# Bonjour!



## Michael H. (Oct 28, 2015)

Hello!

I'm an english beekeeper based near Bordeaux in France. After being a regular visitor to this forum for over two years, I've finally created an account! :applause:

Michael H.


----------



## Kamon A. Reynolds (Apr 15, 2012)

Welcome! 2 years, what took you so long? Most of us play nice!


----------



## Michael H. (Oct 28, 2015)

Thanks for the warm welcome Tennessee's Bees! 
The two years let me see who plays nice and who I should look out for!


----------



## VolBee (Sep 14, 2015)

What are your Bees ? Italians ? :> )


----------



## Michael H. (Oct 28, 2015)

I think so. Some tend to be darker than the others. There might be some cross with the local black bee mixed in there somewhere.


----------



## AmericasBeekeeper (Jan 24, 2010)

Welcome Michael!


----------



## Tenbears (May 15, 2012)

Welcome!


----------



## radallo (Oct 28, 2015)

Michael H. said:


> Hello!
> 
> I'm an english beekeeper based near Bordeaux in France. After being a regular visitor to this forum for over two years, I've finally created an account! :applause:
> 
> Michael H.


Welcome from Bologna! 

You live in a city I always wanted to visit, since most of my friends say it's worthy!! ..and we also have a super-cheap ryan air flight!!

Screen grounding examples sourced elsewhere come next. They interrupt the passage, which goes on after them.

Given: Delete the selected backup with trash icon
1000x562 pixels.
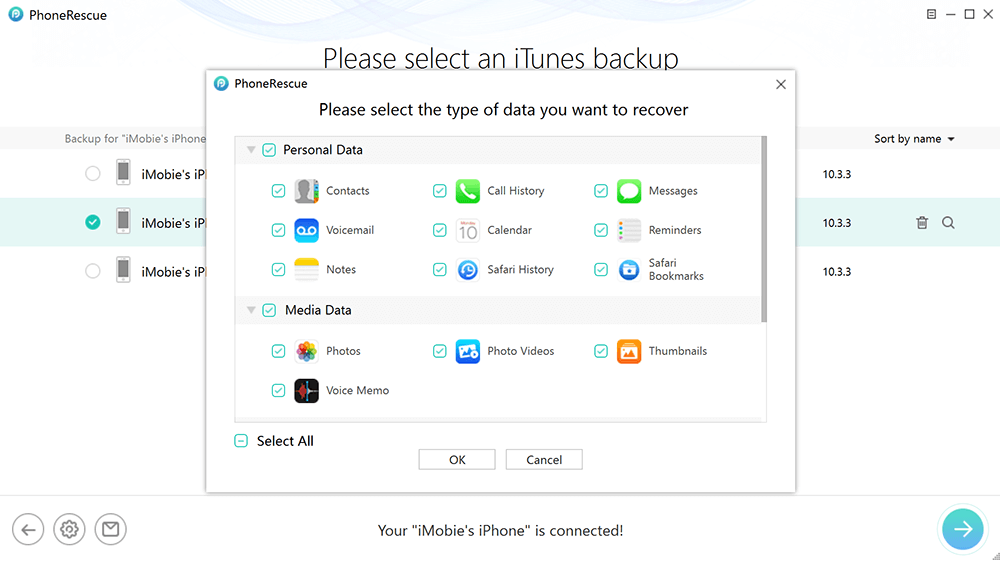Looking at the screenshot, I should [x=922, y=223].
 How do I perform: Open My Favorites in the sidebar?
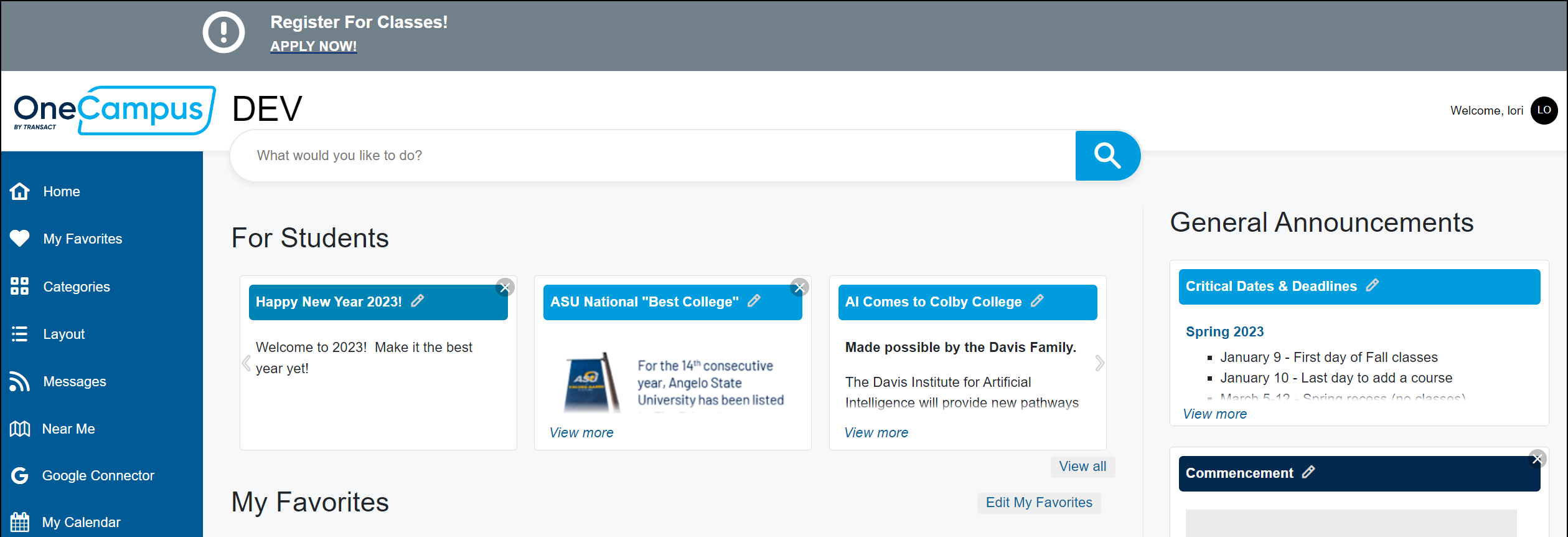tap(82, 239)
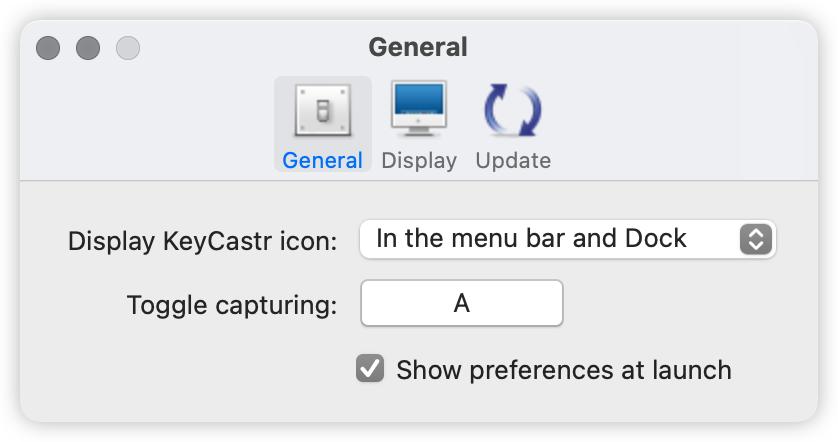Close the KeyCastr preferences window
This screenshot has height=442, width=838.
coord(48,47)

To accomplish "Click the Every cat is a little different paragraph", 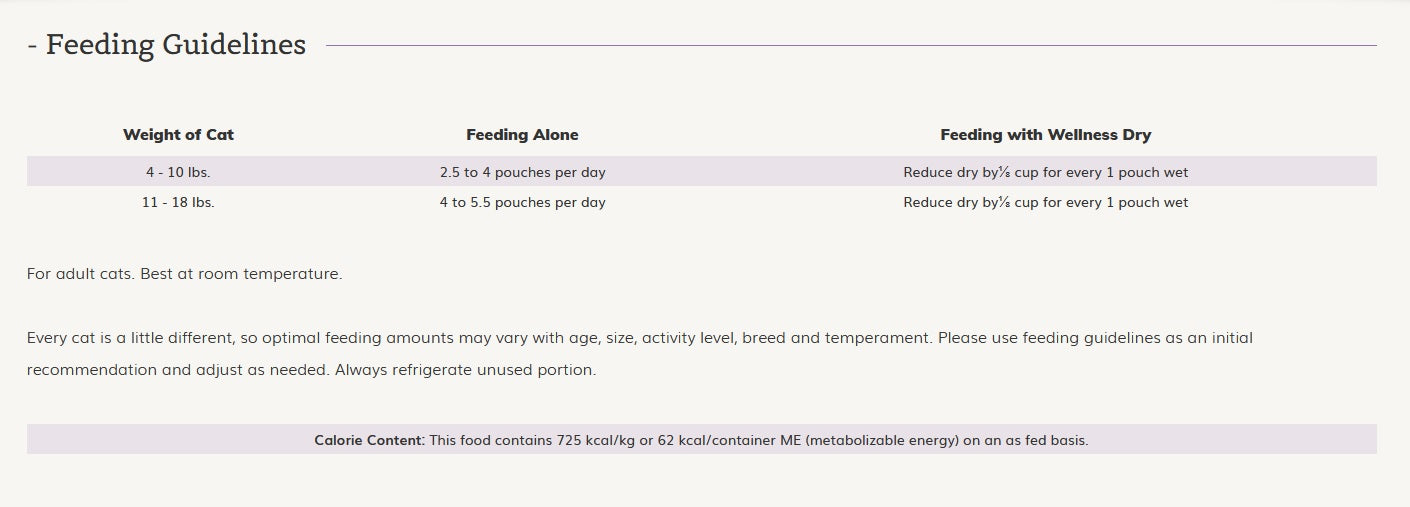I will point(640,354).
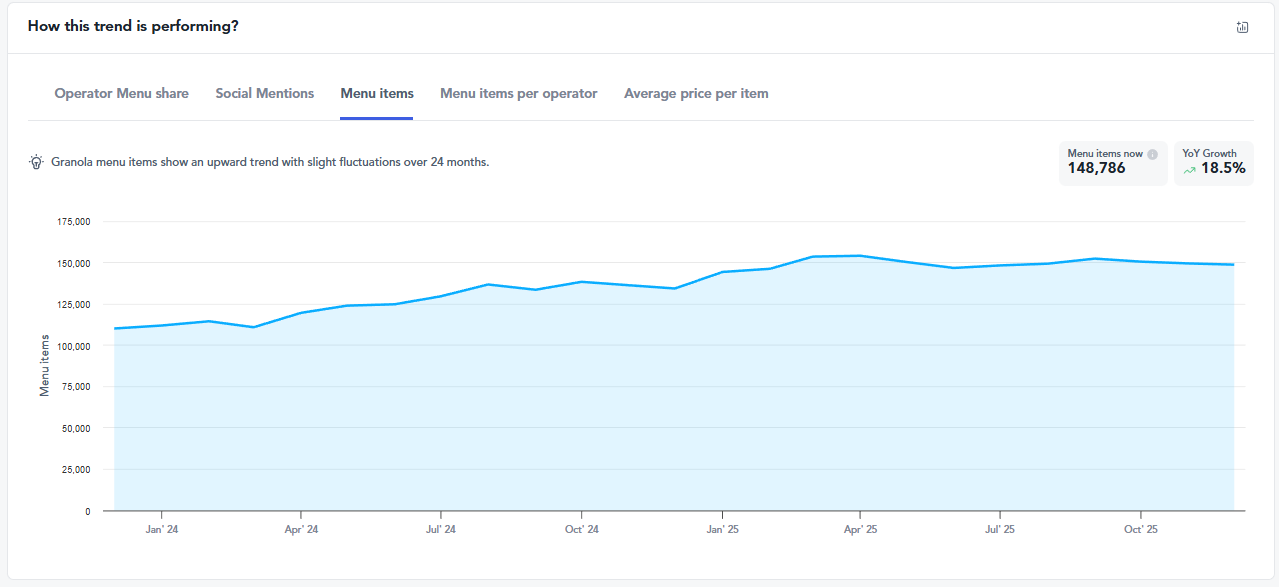Click the Menu items now 148,786 value
The width and height of the screenshot is (1279, 587).
tap(1096, 169)
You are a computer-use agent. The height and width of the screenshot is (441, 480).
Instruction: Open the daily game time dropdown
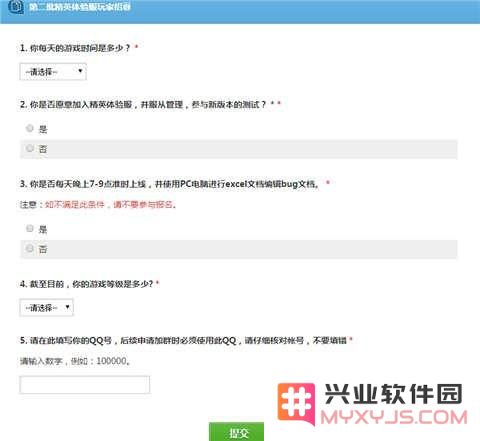pyautogui.click(x=53, y=72)
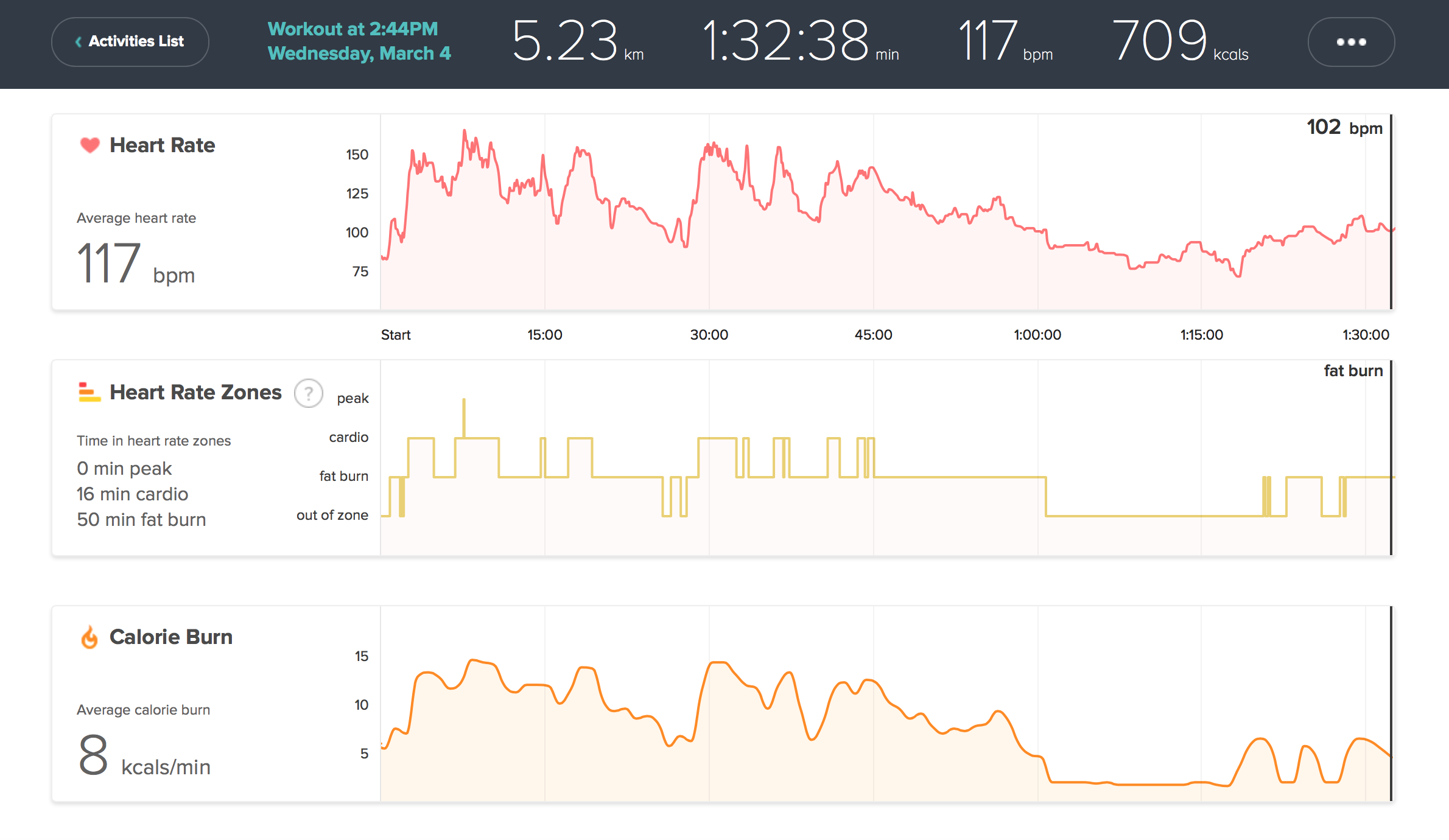Click the 1:00:00 time axis label

(1037, 335)
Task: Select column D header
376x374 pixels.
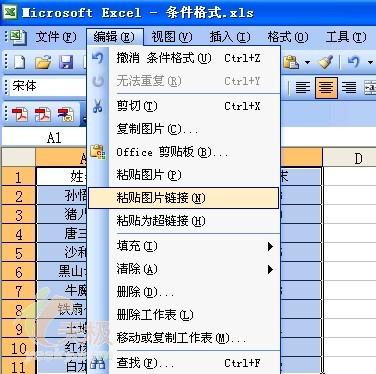Action: coord(349,158)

Which kind of honey can you produce over there? (single-origin)?


----------



## GaryG74 (Apr 9, 2014)

Welcome to BeeSource and good luck with your bees!


----------



## Michael H. (Oct 28, 2015)

Thank you everyone for the warm welcome!

Radallo, here we tend to produce a lot of mixed flower honey. Ours is generally quite dark: lot's of chestnut, bramble. But we also have a lot of cherry, acacia and lime.
I've just discovered some youtube videos of Michael Palmer discussing comb honey so I might give that a try if we get a good flow next year.


----------



## radallo (Oct 28, 2015)

Michael H. said:


> Thank you everyone for the warm welcome!
> 
> Radallo, here we tend to produce a lot of mixed flower honey. Ours is generally quite dark: lot's of chestnut, bramble. But we also have a lot of cherry, acacia and lime.
> I've just discovered some youtube videos of Michael Palmer discussing comb honey so I might give that a try if we get a good flow next year.


Thanks!

Both chestnut and bramble are late blooming, so I guess you also have spring production, since the climate should be good around there, isn't it?

Can you separate cherry from acacia (I mean, are the blooming times different enough?)

I never tryied to produce comb honey.. I don't like the idea of wax being long-lasting on the market and acting as sponge to most of the agrochemical.. but I am sure if you are in the right place (low farming) and allow the bees to built the comb (no foundation) the honey will taste delicious and the wax will be pretty safe.

Let us know your experience if you'll give a try next year! Good luck in the meanwhile!


----------